### Problem requirements
Transcribe only what runs from the line containing "Task: Click the" through the final line below, exactly, and leave every picture out.

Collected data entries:
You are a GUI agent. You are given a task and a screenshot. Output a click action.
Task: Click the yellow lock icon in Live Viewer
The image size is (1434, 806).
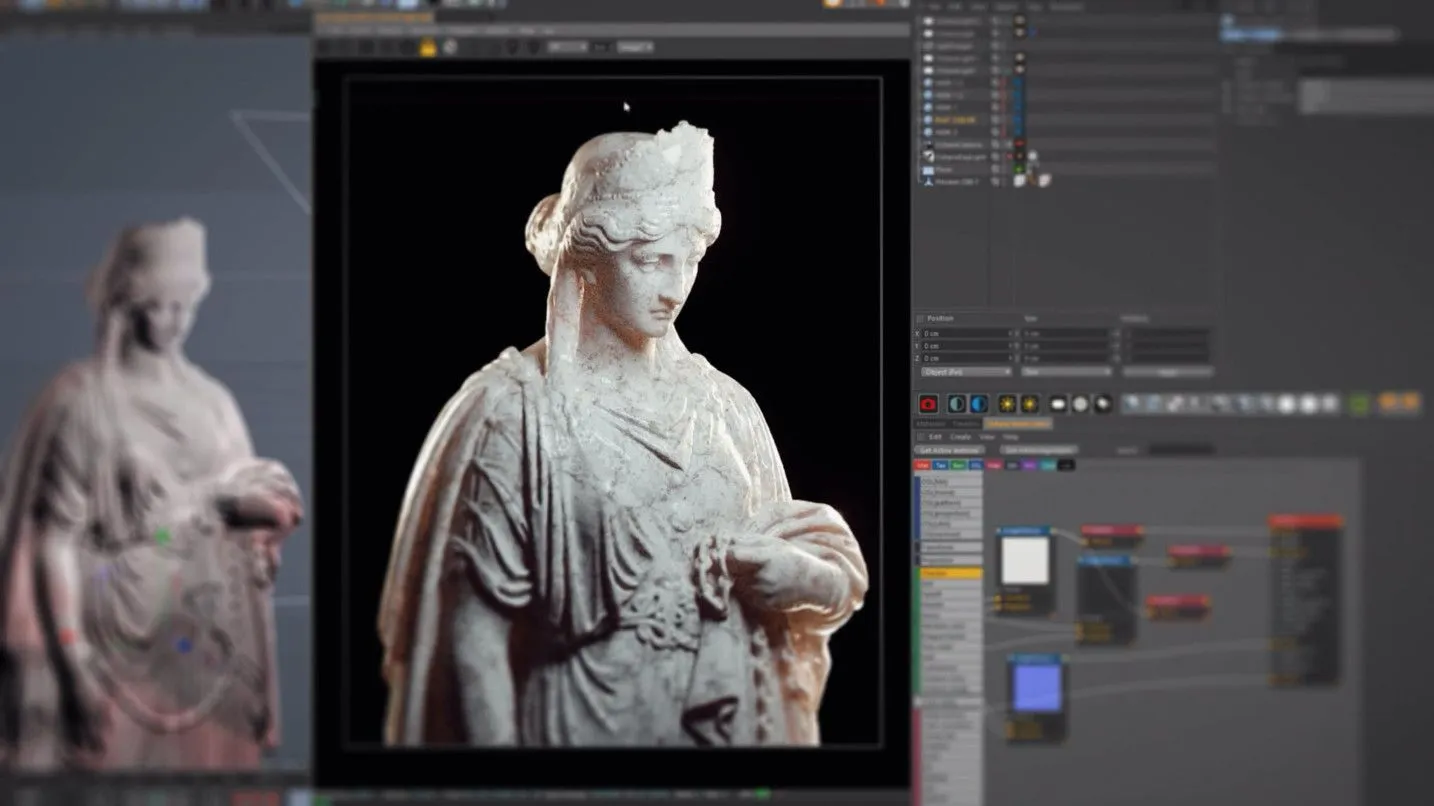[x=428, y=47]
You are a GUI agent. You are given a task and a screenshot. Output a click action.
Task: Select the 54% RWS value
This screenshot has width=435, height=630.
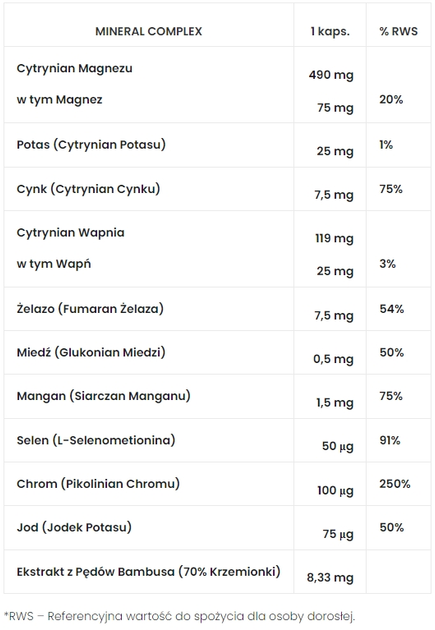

### Task solution
Task: Click the yellow lock icon in Live Viewer
The image size is (1434, 806).
[x=428, y=47]
You are a GUI agent. You are given a task and a screenshot. Output a click action.
Task: Select the 54% RWS value
This screenshot has width=435, height=630.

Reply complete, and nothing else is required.